_TASK ITEM:_ Below is a block of records; repeat all of them exactly.

+++ SUPPLIED MATERIAL

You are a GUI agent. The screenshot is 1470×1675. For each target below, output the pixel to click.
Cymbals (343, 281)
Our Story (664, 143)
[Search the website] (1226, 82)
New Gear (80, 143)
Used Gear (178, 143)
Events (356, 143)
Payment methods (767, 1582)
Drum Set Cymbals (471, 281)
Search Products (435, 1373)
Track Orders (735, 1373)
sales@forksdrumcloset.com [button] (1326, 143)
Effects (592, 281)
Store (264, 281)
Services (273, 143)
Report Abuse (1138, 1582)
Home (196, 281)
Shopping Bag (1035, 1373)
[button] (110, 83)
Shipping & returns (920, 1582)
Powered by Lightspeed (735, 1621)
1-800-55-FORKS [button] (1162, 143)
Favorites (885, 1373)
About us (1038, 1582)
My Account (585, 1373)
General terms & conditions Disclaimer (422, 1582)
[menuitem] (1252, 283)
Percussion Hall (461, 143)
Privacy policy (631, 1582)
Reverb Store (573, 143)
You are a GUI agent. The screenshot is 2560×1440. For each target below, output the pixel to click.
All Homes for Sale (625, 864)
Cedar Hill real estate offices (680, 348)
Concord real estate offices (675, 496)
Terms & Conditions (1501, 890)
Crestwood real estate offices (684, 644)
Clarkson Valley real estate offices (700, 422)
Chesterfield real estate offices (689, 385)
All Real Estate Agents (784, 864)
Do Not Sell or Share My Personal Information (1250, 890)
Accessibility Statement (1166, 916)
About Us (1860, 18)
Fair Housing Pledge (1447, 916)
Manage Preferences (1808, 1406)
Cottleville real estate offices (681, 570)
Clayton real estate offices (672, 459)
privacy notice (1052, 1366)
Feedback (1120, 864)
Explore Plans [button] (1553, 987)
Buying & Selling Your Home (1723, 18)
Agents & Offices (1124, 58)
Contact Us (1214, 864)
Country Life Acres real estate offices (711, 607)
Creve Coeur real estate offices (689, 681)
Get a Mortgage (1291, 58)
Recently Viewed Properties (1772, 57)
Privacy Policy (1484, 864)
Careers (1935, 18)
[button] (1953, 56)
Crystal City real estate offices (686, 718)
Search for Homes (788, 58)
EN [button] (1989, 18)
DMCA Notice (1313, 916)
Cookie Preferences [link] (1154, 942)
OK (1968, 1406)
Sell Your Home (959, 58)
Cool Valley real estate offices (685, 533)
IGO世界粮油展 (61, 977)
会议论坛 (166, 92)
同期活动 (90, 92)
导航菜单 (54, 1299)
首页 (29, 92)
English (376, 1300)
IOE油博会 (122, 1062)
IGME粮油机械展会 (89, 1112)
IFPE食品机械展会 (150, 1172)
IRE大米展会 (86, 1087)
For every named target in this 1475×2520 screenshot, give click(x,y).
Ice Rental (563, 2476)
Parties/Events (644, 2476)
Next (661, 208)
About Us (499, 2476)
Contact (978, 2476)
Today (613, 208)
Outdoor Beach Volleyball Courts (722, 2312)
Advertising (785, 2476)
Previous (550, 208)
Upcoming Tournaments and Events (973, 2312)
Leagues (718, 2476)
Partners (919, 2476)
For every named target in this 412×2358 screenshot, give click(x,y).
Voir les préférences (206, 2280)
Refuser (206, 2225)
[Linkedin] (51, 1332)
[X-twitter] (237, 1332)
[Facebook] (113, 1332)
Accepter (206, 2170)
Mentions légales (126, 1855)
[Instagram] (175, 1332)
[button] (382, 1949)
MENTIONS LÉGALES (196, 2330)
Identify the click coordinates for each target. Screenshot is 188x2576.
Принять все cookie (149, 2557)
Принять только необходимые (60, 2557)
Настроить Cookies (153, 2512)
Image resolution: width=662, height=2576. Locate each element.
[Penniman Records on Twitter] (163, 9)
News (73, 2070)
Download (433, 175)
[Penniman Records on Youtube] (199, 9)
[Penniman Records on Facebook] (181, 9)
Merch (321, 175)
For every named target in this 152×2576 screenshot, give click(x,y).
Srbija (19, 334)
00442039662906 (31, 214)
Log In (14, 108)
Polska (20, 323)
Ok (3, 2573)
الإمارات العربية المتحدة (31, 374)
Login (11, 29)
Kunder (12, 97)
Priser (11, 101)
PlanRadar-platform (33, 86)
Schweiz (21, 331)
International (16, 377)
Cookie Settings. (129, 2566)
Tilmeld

++++++

_SOLUTION FOR THIS TASK:_
You are a GUI agent. The screenshot is 1470×1675. For each target below, output the pixel to click.
Cymbals (343, 281)
Our Story (664, 143)
[Search the website] (1226, 82)
New Gear (80, 143)
Used Gear (178, 143)
Events (356, 143)
Payment methods (767, 1582)
Drum Set Cymbals (471, 281)
Search Products (435, 1373)
Track Orders (735, 1373)
sales@forksdrumcloset.com [button] (1326, 143)
Effects (592, 281)
Store (264, 281)
Services (273, 143)
Report Abuse (1138, 1582)
Home (196, 281)
Shopping Bag (1035, 1373)
[button] (110, 83)
Shipping & returns (920, 1582)
Powered by Lightspeed (735, 1621)
1-800-55-FORKS [button] (1162, 143)
Favorites (885, 1373)
About us (1038, 1582)
My Account (585, 1373)
General terms & conditions Disclaimer (422, 1582)
[menuitem] (1252, 283)
Percussion Hall (461, 143)
Privacy policy (631, 1582)
Reverb Store (573, 143)
You are a GUI agent. The screenshot is 2560×1440. For each target below, output the pixel to click.
All Homes for Sale (625, 864)
Cedar Hill real estate offices (680, 348)
Concord real estate offices (675, 496)
Terms & Conditions (1501, 890)
Crestwood real estate offices (684, 644)
Clarkson Valley real estate offices (700, 422)
Chesterfield real estate offices (689, 385)
All Real Estate Agents (784, 864)
Do Not Sell or Share My Personal Information (1250, 890)
Accessibility Statement (1166, 916)
About Us (1860, 18)
Fair Housing Pledge (1447, 916)
Manage Preferences (1808, 1406)
Cottleville real estate offices (681, 570)
Clayton real estate offices (672, 459)
privacy notice (1052, 1366)
Feedback (1120, 864)
Explore Plans [button] (1553, 987)
Buying & Selling Your Home (1723, 18)
Agents & Offices (1124, 58)
Contact Us (1214, 864)
Country Life Acres real estate offices (711, 607)
Creve Coeur real estate offices (689, 681)
Get a Mortgage (1291, 58)
Recently Viewed Properties (1772, 57)
Privacy Policy (1484, 864)
Careers (1935, 18)
[button] (1953, 56)
Crystal City real estate offices (686, 718)
Search for Homes (788, 58)
EN [button] (1989, 18)
DMCA Notice (1313, 916)
Cookie Preferences [link] (1154, 942)
OK (1968, 1406)
Sell Your Home (959, 58)
Cool Valley real estate offices (685, 533)
IGO世界粮油展 (61, 977)
会议论坛 (166, 92)
同期活动 (90, 92)
导航菜单 (54, 1299)
首页 (29, 92)
English (376, 1300)
IOE油博会 (122, 1062)
IGME粮油机械展会 (89, 1112)
IFPE食品机械展会 (150, 1172)
IRE大米展会 (86, 1087)
For every named target in this 1475×2520 screenshot, give click(x,y).
Ice Rental (563, 2476)
Parties/Events (644, 2476)
Next (661, 208)
About Us (499, 2476)
Contact (978, 2476)
Today (613, 208)
Outdoor Beach Volleyball Courts (722, 2312)
Advertising (785, 2476)
Previous (550, 208)
Upcoming Tournaments and Events (973, 2312)
Leagues (718, 2476)
Partners (919, 2476)
For every named target in this 412×2358 screenshot, give click(x,y).
Voir les préférences (206, 2280)
Refuser (206, 2225)
[Linkedin] (51, 1332)
[X-twitter] (237, 1332)
[Facebook] (113, 1332)
Accepter (206, 2170)
Mentions légales (126, 1855)
[Instagram] (175, 1332)
[button] (382, 1949)
MENTIONS LÉGALES (196, 2330)
Identify the click coordinates for each target. Screenshot is 188x2576.
Принять все cookie (149, 2557)
Принять только необходимые (60, 2557)
Настроить Cookies (153, 2512)
Image resolution: width=662, height=2576. Locate each element.
[Penniman Records on Twitter] (163, 9)
News (73, 2070)
Download (433, 175)
[Penniman Records on Youtube] (199, 9)
[Penniman Records on Facebook] (181, 9)
Merch (321, 175)
For every named target in this 152×2576 screenshot, give click(x,y).
Srbija (19, 334)
00442039662906 (31, 214)
Log In (14, 108)
Polska (20, 323)
Ok (3, 2573)
الإمارات العربية المتحدة (31, 374)
Login (11, 29)
Kunder (12, 97)
Priser (11, 101)
PlanRadar-platform (33, 86)
Schweiz (21, 331)
International (16, 377)
Cookie Settings. (129, 2566)
Tilmeld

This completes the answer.